Appellant’s last two points are that the court erred (1) in permitting appel-lee’s witness Tune to testify to the market value of appellee’s automobile before the collision because his testimony was based on hearsay, and (2) that there is no competent evidence to support the finding that the automobile was reduced in value $1,530.-00. There seems to have been no contest of the testimony of another witness as to the value of the automobile after the colli*572sion. Appellant cites Galveston, H. & S. A. Ry. Co. v. Hillman, Tex.Civ.App., 118 S.W. 158 and Aronoff v. Texas Turnpike Authority, Tex.Civ.App., 299 S.W.2d 342, as authority for said contentions. In the Hillman case it was held merely that evidence of value based upon information derived from an unidentified and undescribed catalogue was not admissible. Mr. Tune gave the only testimony as to the value of the automobile before the collision. We think his testimony is reasonably susceptible to the interpretation that, based to some extent upon his extensive dealings in the sale of new and second-hand automobiles in the vicinity, but relying chiefly upon the value of the kind, age and equipment of the automobile owned by appellee as fixed by the National Automobile Dealer’s Association Guide Book that, in Tune’s opinion, the automobile was worth $1,635.00 before the collision. If this is a proper conclusion from all his testimony it was admissible and sufficient to support a finding of the value of appellee’s automobile before the collision. Tune testified that he had worked for new car dealers locally since 1953 and had been in the used car business for himself since 1956; that he could tell what automobiles were worth, “along with the book”; that most automobile dealers in that territory use said book and rely heavily upon it and that it was commonly used in that vicinity.
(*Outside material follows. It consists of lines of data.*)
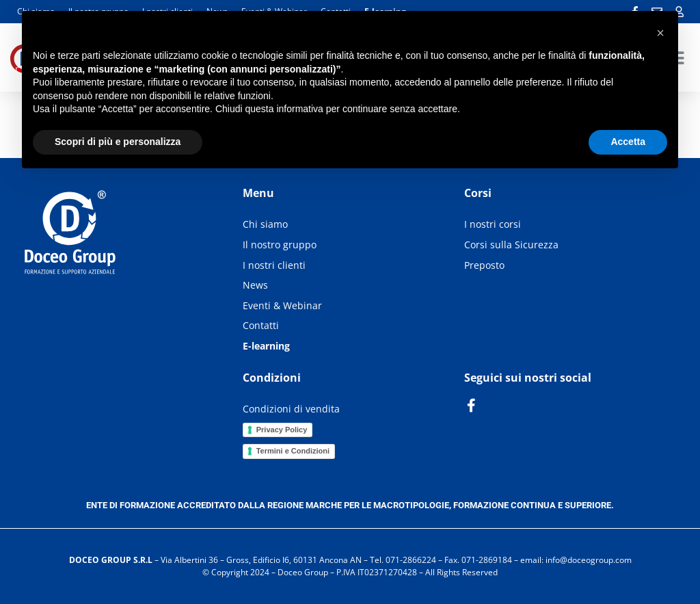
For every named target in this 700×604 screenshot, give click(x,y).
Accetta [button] (628, 142)
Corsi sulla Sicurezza (511, 244)
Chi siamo (265, 224)
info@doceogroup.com (589, 560)
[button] (660, 33)
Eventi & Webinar (282, 305)
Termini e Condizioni (293, 451)
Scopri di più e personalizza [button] (118, 142)
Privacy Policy (282, 430)
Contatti (260, 325)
In addition, we think it is a matter of common knowledge that said book is generally used by those who deal in automobiles as a guide in determining value.. Such testimony was not subject to the objection that it was based on hearsay. Mr. Porter had previously described his automobile and its condition before the collision.
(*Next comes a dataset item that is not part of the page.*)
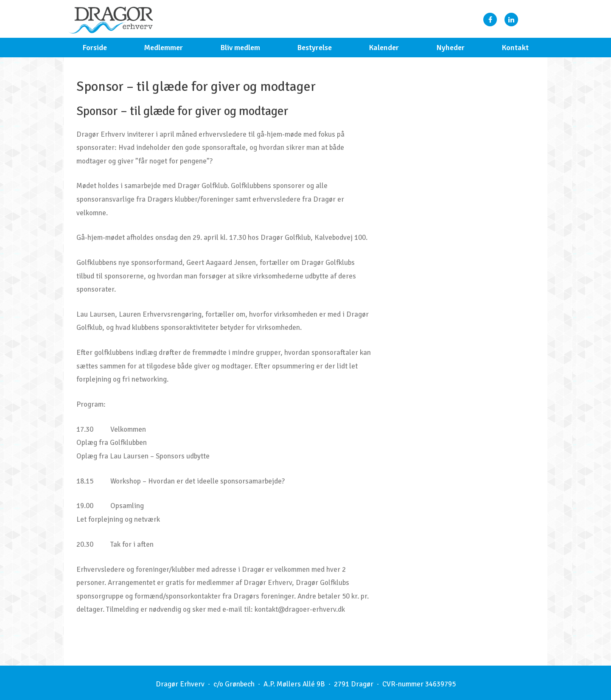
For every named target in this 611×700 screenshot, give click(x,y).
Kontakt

In support of the conclusions stated we cite the following authorities: Texas & P. Ry. Co. v. Donovan, 86 Tex. 378, 25 S.W. 10; Southland Greyhound Lines, Inc. v. Richards, (Writ Dis.), Tex.Civ.App., 77 S.W.2d 272; Curtis v. Schwartzman Packing Company, 61 N.M. 305, 299 P.2d 776, 778; Fulwiler v. Traders & General Insurance Company, 59 N.M. 366, 285 P.2d 140, 147; Vise v. Foster, Tex.Civ.App., 247 S.W.2d 274, 281, (Ref. N.R.E.); Southern Kansas Ry. Co. of Texas v. Bennett, 46 Tex.Civ.App. 379, 103 S.W. 1115; Chicago, R. I. & T. Ry. Co. v. Halsell, Tex.Civ.App., 81 S.W. 1241, 1242; King v. Shawver, Tex.Civ.App., 30 S.W.2d 930, 931; Western Cotton Oil Co. v. Mayes, Tex.Civ.App., 245 S.W.2d 280, 283.

After a careful consideration of the record we are of the opinion that reversible error is not shown. All points are overruled. The judgment is affirmed.